Medigap is supplemental insurance plan sold by private companies to help cover original Medicare costs, such as deductibles, copayments, and coinsurance. Medicare Supplement Plan M (Medigap Plan M) is one option you can choose for additional coverage.
To be eligible for Medicare Supplement Plan M, you must be enrolled in original Medicare Part A and Part B. You must also live within an area where this plan is sold by an insurance company.
Keep reading to learn more about this option, including what it covers, who’s eligible, and when you can enroll.
Private health insurance companies sell Medicare supplement plans to help reduce out-of-pocket expenses and sometimes pay for services that Medicare doesn’t cover. People also call these Medigap plans.
The federal government requires private insurance companies to standardize Medigap plans. Exceptions exist for Massachusetts, Minnesota, and Wisconsin, who standardize their plans differently.
Most companies name the plans by uppercase letters A, B, C, D, F, G, K, L, M, and N.
Medicare Supplement Plan M (Medigap Plan M) is one of the newer Medigap plan options. This plan is designed for people who want to pay a lower monthly rate (premium) in exchange for paying for half of the annual Part A (hospital) deductible.
Medicare Supplement Plan M coverage includes the following:
- 100 percent of Part A coinsurance and hospital costs up to an additional 365 days after Medicare benefits are used up
- 50 percent of the Part A deductible
- 100 percent of Part A hospice care coinsurance or copayments
- 100 percent of costs for blood transfusions (first 3 pints)
- 100 percent of skilled nursing facility care coinsurance
- 100 percent of Part B coinsurance or copayments
- 80 percent of qualifying healthcare costs while traveling abroad
Because Medigap Plan M offers the same coverage no matter what insurance company offers the plan, the main difference is cost. Insurance companies don’t offer the plans at the same monthly premium, so it makes sense to shop around for the lowest-cost policy.
There are lots of factors that go into what an insurance company charges for Plan M. These include:
- your age
- your overall health
- what ZIP code you live in
- if the insurance company offers discounts for certain factors, such as being a nonsmoker or paying yearly instead of monthly
Once you choose a Medicare supplement plan, the deductibles can increase on a yearly basis. However, some people find it hard to change their coverage because they get older (and premiums are more likely to be higher) and they may find switching plans costs them more.
Other out-of-pocket costs
Before selecting doctor, check if accept the Medicare assigned rates (price Medicare will approve for the procedure and treatment).

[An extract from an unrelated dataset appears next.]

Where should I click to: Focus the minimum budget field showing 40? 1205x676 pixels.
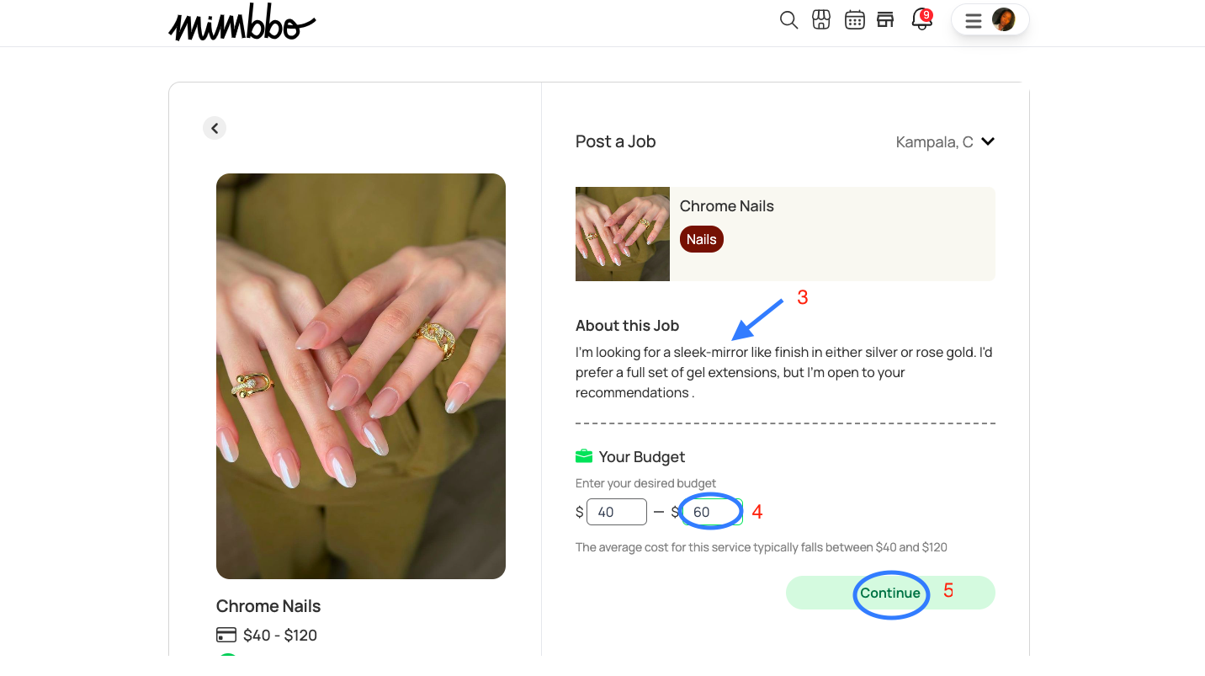[x=617, y=512]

If your doctor does not accept Medicare’s assigned rates, you can either find another doctor who will or stay with your current doctor. If you elect to stay, your doctor is not allowed to charge more than 15 percent above the Medicare-approved amount.
The amount charged by your doctor above the Medicare assigned rate is called a Part B excess charge. With Medigap Plan M, you’re responsible for paying Part B excess charges out of pocket..
After you’ve received treatment at the Medicare-approved rate:
- Medicare Part A or B pays its share of the charges.
- Your Medigap policy pays its share of the charges.
- You pay your share of the charges (if any).
Medicare Supplement Plan M is designed for those who want to pay a lower monthly rate in exchange for paying for half of the annual Part A deductible and all of the usual Part B deductible.
If you don’t expect frequent hospital visits and are comfortable with cost-sharing, Medicare Supplement Plan M may be a good choice for you.
Medicare supplement (Medigap) plans help cover some of the “gaps” between the cost of healthcare and what Medicare contributes to those costs.
With Medigap Plan M, you pay a lower premium but share in the costs of your Medicare Part A deductible, Medicare Part B deductible, and Part B excess charges.
Before committing to Medigap Plan M or any other Medigap plan, review your needs with a licensed agent who specializes in Medicare supplements to help you. You can also contact your state’s State Health Insurance Assistance Program (SHIP) for free help in understanding available policies.